Dramatiser les risques liés à l’IA c’est installer l’idée qu’elle doit rester confiée à un petit nombre d’acteurs
Après peut-être que je me trompe. Il se peut après tout que les risques soient réels et si grands qu’ils poussent même ceux qui vivent du développement des I.As à les évoquer. Que ceux qui s’expriment sur le sujet soient avant tout motivés par un souci sincère de l’avenir de l’humanité (même s’il ne s’étend étrangement pas à aller jusqu’à se refuser à développer des outils représentant, à les en croire, un risque existentiel pour elle).

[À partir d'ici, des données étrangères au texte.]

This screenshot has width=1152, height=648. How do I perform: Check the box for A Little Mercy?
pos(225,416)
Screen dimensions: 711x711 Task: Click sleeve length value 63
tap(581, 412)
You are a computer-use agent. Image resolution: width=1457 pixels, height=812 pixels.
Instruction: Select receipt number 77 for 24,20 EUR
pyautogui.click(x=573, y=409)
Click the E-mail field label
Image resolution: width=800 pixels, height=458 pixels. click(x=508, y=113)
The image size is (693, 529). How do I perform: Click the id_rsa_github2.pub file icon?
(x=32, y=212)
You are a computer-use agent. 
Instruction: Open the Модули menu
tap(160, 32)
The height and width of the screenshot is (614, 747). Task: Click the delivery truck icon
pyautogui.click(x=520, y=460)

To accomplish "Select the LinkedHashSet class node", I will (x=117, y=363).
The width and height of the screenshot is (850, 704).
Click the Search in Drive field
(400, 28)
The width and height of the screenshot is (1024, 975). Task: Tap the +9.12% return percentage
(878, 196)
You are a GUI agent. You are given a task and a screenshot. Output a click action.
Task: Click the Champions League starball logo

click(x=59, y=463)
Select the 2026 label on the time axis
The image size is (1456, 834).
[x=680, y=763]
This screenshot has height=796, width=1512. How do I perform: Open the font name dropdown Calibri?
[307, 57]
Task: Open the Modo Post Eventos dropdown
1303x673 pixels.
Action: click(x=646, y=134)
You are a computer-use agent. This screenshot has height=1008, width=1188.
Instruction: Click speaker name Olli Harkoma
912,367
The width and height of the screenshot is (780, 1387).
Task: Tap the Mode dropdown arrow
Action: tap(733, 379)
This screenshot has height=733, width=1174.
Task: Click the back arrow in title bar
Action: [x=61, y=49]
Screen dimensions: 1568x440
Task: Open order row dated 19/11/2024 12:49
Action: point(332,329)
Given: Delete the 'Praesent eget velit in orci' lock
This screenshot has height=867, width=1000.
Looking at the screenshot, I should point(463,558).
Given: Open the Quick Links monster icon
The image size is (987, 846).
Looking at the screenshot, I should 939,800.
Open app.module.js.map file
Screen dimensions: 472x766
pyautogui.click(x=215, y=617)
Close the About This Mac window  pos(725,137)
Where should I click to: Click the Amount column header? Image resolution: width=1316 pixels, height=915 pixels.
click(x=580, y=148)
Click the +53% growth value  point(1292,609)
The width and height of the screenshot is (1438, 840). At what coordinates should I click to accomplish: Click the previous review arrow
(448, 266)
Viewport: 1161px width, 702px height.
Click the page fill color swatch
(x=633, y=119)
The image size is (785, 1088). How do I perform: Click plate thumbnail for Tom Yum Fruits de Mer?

Resterait juste à m’expliquer pourquoi tant de ces radicaux philanthropes sont concentrés dans ce seul secteur. On ne voit pas trop de représentants de l’industrie nucléaire se vanter que leur nouvelle centrale pourrait si elle malfonctionnait ou était exploitée par un acteur malveillant rendre inhabitable une région entière. Ni de producteurs d’OGMs annoncer l’atteinte prochaine du moment où ils risqueraient d’altérer le génome humain. Et pas plus de représentants de l’industrie pharmaceutique qui insisteraient sans relâche sur les effets secondaires indésirables de leurs médicaments. En fait même le lobby de la cigarette ne semble pas insister plus que de mesure sur son efficacité, pourtant démontrée, en matière de cancers.
Sauf à penser que leurs discours pourraient avoir d’autres motivations, je ne vois donc qu’une espèce de miracle inattendu pour expliquer qu’une telle floppée de gens honnêtes sur les risques découlant de leur travail se retrouvent concentrée dans cet unique secteur.